Monday, January 12, 2009

Liberated Drums

"'Free' doesn't mean you can just do what you want--rather, that you are responsible for your own limits." -Fred Frith

I mentioned Jon Faelt's drumming in the brief blurb I wrote about Bobo Stenson's Cantando in my Top Albums of 2008 entry, and I can't stop thinking about it lately. Drumming in general, really. Must have been all that Guitar Hero World Tour I played last night. I should be specific. I'm more interested in two things: free drumming, and in the ways a skilled drummer can imply a melody without having access to the full spectrum of chromatic notes.

A word of clarification regarding free drumming: "free" does not imply that drummers of the school are only banging on a drumkit with no abandon, that it takes no talent to be a "free" drummer. Arguably, it's more difficult than standard types of drumming, and many free drummers possess a stellar rhythmic sense and have completely mastered traditional styles of drumming. What's remarkable about the best free drummers is how drastically they alter the musical climate when they are freed from the responsibility of keeping time for the rest of the musicians. When done right, free styles of drumming are highly musical and lyrical, careening from idea to idea in an attempt to dramatically frame the movements of the other players. As Lewis Porter writes in the liner notes to the reissue of Coltrane's Ascension, the idea is to "mov[e] away from playing over a steady beat" and instead to aim "for a general churning pulse of fast or slow." The clatter of Han Bennink or Hamid Drake comes to mind for many, but the style needn't be so busy or violent. This is why Faelt's drumming is remarkable for someone so young and new to the international jazz scene; his level of restraint and his very subtle, unorthodox ideas are quick to gain the listener's attention. You starting listening closely to what he's doing because he's interesting, not because he's dominating the proceedings.


Check out Faelt's freewheeling drumming in the right corner.

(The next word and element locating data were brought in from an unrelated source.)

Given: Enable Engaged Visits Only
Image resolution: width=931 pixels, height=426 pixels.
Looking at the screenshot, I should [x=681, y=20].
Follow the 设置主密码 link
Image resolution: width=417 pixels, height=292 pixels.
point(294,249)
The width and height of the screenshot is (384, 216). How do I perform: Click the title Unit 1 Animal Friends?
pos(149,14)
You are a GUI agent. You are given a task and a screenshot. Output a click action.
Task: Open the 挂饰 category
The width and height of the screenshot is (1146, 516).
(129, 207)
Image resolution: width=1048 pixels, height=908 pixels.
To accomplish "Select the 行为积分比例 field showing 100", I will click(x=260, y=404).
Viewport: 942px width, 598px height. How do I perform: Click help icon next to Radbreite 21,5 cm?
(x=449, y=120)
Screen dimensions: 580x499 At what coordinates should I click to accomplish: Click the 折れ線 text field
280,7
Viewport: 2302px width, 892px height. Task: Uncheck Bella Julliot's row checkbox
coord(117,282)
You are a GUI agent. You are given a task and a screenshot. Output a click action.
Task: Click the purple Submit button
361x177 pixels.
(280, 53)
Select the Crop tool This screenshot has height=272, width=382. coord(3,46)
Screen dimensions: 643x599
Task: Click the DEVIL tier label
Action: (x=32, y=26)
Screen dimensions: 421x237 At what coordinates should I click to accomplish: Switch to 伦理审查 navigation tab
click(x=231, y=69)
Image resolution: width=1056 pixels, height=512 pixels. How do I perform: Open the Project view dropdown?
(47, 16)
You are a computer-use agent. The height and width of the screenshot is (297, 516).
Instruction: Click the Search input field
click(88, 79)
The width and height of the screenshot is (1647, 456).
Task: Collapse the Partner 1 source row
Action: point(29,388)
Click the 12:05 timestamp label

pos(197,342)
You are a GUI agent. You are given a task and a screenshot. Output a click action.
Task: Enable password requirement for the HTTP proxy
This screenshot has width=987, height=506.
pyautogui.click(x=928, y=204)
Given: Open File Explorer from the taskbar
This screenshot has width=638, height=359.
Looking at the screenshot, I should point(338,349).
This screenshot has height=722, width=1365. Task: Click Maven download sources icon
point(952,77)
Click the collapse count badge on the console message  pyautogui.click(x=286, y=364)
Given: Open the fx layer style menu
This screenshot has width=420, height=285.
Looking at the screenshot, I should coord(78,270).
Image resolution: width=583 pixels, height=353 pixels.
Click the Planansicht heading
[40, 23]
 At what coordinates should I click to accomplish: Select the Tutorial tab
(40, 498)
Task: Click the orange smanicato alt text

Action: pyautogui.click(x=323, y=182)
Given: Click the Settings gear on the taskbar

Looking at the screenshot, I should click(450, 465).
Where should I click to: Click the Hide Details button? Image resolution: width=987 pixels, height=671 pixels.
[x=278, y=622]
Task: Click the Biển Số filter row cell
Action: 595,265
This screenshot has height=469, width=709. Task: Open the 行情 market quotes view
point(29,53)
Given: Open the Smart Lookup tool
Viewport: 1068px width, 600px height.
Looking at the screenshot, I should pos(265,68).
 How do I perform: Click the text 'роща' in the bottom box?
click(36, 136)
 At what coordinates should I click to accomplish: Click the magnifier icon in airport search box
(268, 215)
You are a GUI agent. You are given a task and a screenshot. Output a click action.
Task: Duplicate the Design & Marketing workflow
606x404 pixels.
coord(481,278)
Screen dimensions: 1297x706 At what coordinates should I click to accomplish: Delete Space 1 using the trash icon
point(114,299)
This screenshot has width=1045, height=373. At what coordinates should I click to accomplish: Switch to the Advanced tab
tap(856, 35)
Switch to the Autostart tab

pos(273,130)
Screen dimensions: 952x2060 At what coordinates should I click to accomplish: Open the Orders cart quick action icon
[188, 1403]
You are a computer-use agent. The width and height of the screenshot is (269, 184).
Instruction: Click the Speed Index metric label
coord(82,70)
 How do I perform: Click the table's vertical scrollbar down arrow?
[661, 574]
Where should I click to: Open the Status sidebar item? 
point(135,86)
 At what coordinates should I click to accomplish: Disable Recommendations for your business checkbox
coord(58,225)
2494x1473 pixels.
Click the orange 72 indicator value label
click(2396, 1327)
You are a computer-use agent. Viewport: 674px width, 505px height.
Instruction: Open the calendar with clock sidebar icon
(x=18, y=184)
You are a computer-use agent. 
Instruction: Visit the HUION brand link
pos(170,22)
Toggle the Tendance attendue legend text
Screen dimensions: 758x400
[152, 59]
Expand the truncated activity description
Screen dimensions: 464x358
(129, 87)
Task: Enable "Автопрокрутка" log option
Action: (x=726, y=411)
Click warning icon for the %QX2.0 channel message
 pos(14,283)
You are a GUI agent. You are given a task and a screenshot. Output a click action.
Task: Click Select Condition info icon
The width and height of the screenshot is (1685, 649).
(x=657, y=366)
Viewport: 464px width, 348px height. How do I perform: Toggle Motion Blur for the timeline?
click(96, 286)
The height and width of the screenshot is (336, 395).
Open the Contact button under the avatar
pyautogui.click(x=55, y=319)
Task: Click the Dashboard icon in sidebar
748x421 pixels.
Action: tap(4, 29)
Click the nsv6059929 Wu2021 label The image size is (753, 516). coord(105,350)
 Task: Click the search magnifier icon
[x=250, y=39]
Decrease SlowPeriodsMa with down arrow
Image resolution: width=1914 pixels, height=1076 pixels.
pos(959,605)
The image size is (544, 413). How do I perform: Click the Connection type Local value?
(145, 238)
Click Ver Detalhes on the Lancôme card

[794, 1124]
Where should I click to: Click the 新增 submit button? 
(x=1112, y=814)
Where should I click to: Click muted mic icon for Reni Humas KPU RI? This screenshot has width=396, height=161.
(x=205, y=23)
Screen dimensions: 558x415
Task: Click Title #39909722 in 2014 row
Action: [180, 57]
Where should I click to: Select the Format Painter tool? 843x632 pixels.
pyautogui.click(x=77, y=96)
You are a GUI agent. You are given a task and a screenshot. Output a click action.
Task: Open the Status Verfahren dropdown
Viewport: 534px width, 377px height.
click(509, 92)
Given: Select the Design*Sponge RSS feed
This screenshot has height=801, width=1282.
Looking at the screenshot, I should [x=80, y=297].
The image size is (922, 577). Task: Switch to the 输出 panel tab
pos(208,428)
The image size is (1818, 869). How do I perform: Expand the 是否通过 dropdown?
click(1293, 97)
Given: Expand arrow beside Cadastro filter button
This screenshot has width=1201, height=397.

Bonnie 'Prince' Billy's "Willow Trees Bend" is also driving my interest. The song features sparse chords that are strummed so loosely as to be nearly arpeggiated, coupled with a quiet, very free drumming element that makes the chords sound as though they're breathing, pushing the song along in swells of sound, or at times, lending it a gentle tumbling quality, like water splashing over rocks. It's an arresting effect that sets the song apart from the rest of Lie Down in the Light. Or I think of Chris Corsano's contribution to the massive title track on Six Organs of Admittance's School of the Flower, heated to boiling beneath Ben Chasny's acoustic plucking and ominous Eastern drones. In other realms of music, the free percussionist Vincent de Rougin markedly elevated the tension in the dark, bassy drone of Æthenor when he was added to the line-up for last year's Betimes Black Cloudmasses. And though there are countless examples in the various permutations of jazz, it is when free drumming is used in these different contexts that I find it most exciting. Sadly, they're few and far between.


Chris Corsano playing in the Flower-Corsano Duo (Mick Flower is playing a shahi baaja, a Japanese electric dulcimer)

My other drumming fixation is simpler and more prevalent. Like I said before, I enjoy when particularly musical drummers are able to imply the melody of a song through careful selection of the elements used in their drumming patterns. You can hear Ron Carter's bass line in Billy Cobham's drumming long before Carter starts playing on the live version of "Red Clay" on the reissue of Red Clay, and there was a video going around the internet a while ago that, despite the smug drummer, documented some particularly effective drumming to accompany the MIDI songs from Super Mario Bros. 3. Really, with a healthy mix of pocket and ostinato drumming, any good drummer should aim to highlight the melody while keeping the beat, but it unfortunately is not always the case. That's where we bassists come in. Although, looking back to the rhythmic freedom exhibited in the first type of drumming I discussed, bassists aren't always satisfied with being a non-melodic anchor, either.